DALLAS (Reuters) – A visibly nervous Qeuna Dawson on Friday walked her two boys to the Jack Lowe Elementary School in Dallas, where a student was removed after coming into contact with the first patient diagnosed with Ebola in the United States.
“I wanted to keep my boys home but they told me the school is safe. But if I hear of one child sneezing, those boys are staying home,” said Dawson, who lives a stone’s throw from the spot where the infected man was rushed to a hospital.
At ground zero of the U.S. Ebola scare, many parents have faced the question of whether to pull their children out of neighborhood schools, which officials have reassured them are safe.
“This is a deadly disease. It’s just crazy,” Dawson said.
In U.S. cities with large populations of immigrants from West Africa, where the largest outbreak of Ebola on record has killed more than 3,400 people, school boards are trying to tamp down any panic about Ebola.
At Sam Tasby Middle School, in the same Dallas neighborhood where the Ebola patient stayed briefly, a message was posted on a sign outside the school on Friday: “Children First. Our School is Safe.”

···

• **WORK INSTRUCTION 1**
According to the Ebola schools article, what message was posted outside Sam Tasby Middle School on Friday?
• **WORK INSTRUCTION 2**
Continue the article about Dallas schools and the Ebola scare, picking up after its final sentence.

• **GIVEN RECORDS**
···

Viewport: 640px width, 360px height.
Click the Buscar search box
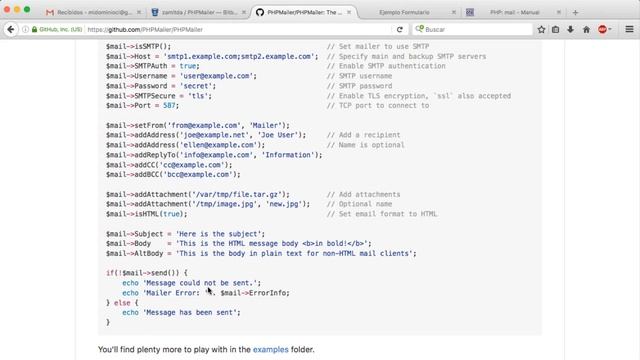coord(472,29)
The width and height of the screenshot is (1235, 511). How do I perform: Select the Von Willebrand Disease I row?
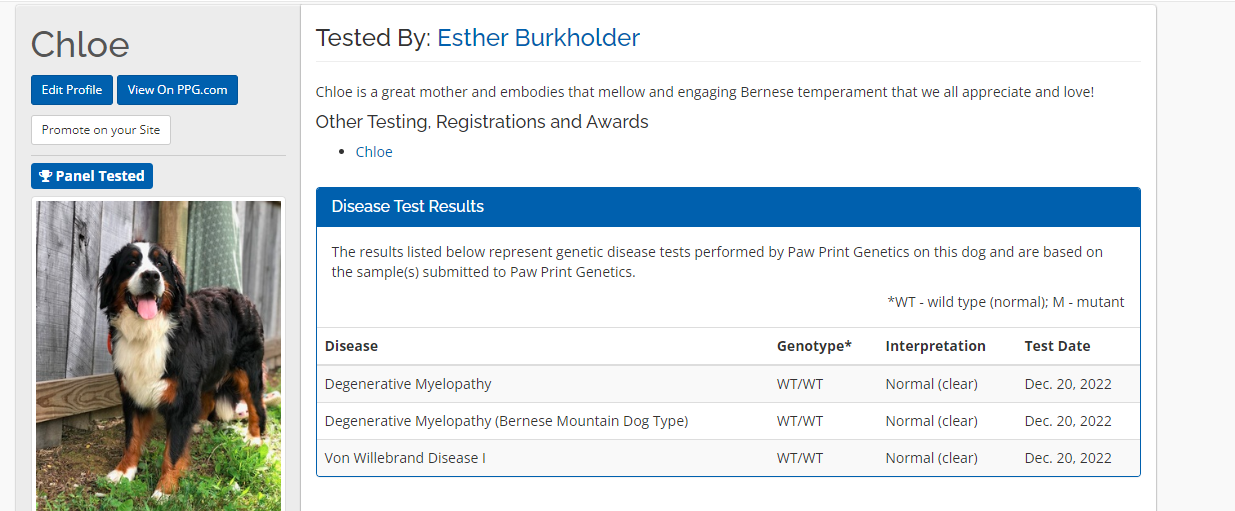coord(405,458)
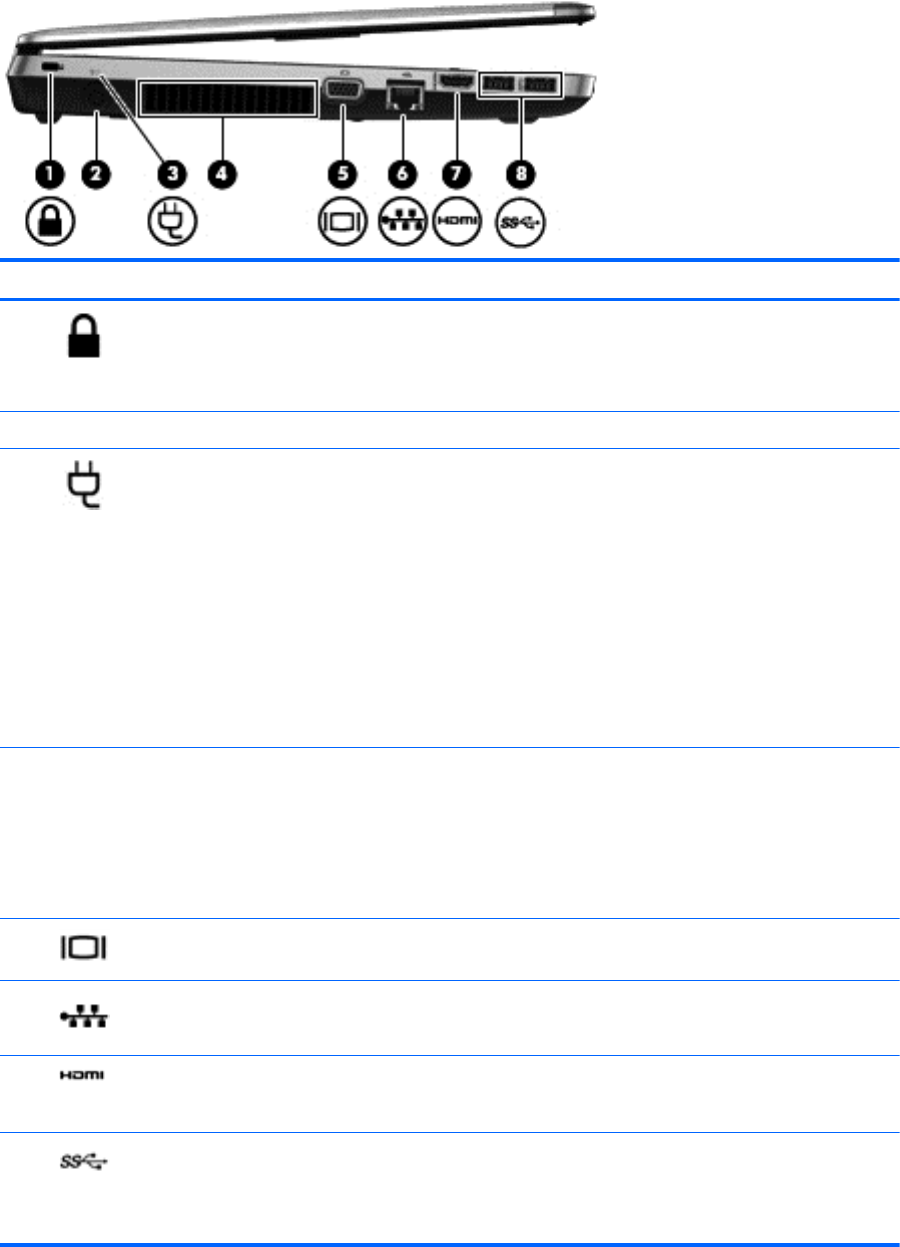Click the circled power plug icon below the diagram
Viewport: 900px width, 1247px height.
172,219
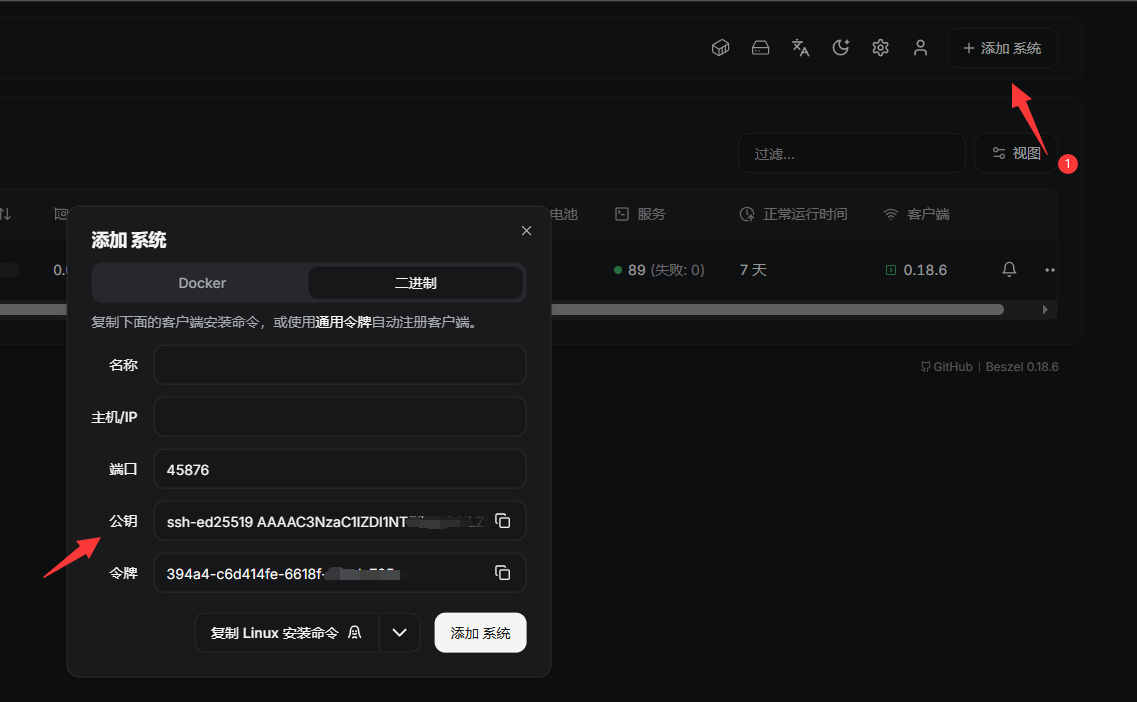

···

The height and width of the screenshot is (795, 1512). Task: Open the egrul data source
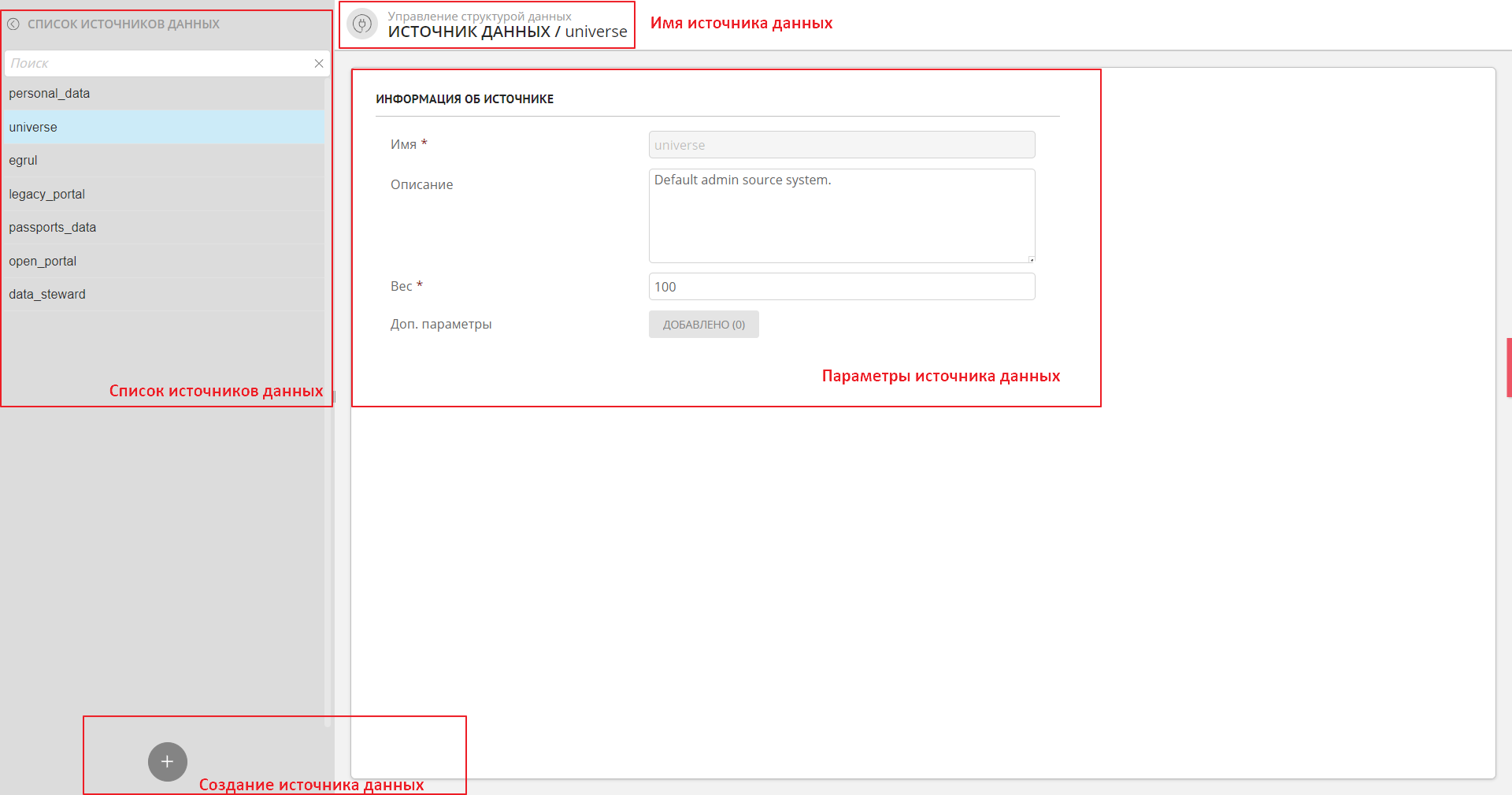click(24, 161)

···

• **TASK ANSWER 1**
"Children First. Our School is Safe."

• **TASK ANSWER 2**
But while Dallas has mostly kept its cool over the Ebola case, attendance has dropped at the four schools that were attended by the children who had direct contact with the infected man, Liberian national Thomas Eric Duncan. Those children have been removed from school for monitoring.
Attendance was 10 percent lower from normal levels, early figures from the Dallas Independent School District show.
The school board has equipped maintenance workers with protective gear and had them scrubbing schools, deployed nurses and set up a hotline so parents can call for updates.
It also sent a notice in English, Arabic, Nepali, Burmese and Vietnamese to parents and guardians in the patient’s melting pot neighborhood of Vickery Meadow, saying there is no imminent danger to children.
“As more information gets out, people calm down a little bit,” said Mike Miles, the Dallas Independent School District superintendent.
In other parts of the country that also have sizable populations of Liberian immigrants, officials and residents have reacted to the Ebola outbreak.
In Rhode Island, state public health officials have been briefing school nurses since the academic year began on how to screen patients for Ebola.
About 200 miles south in New York City, in a neighborhood on Staten Island known as Little Liberia for its large population of immigrants from Liberia other West African nations, many were fearful.
Nicole Martinez, 23, said employees of her daycare center have taken to wearing latex hospital gloves when in contact with children.
“We’ve taken this precaution because we have children with families in the parts of Africa with Ebola,” she said.
At an elementary school in the same New York neighborhood, one parent said his children were told to limit physical contact with other students.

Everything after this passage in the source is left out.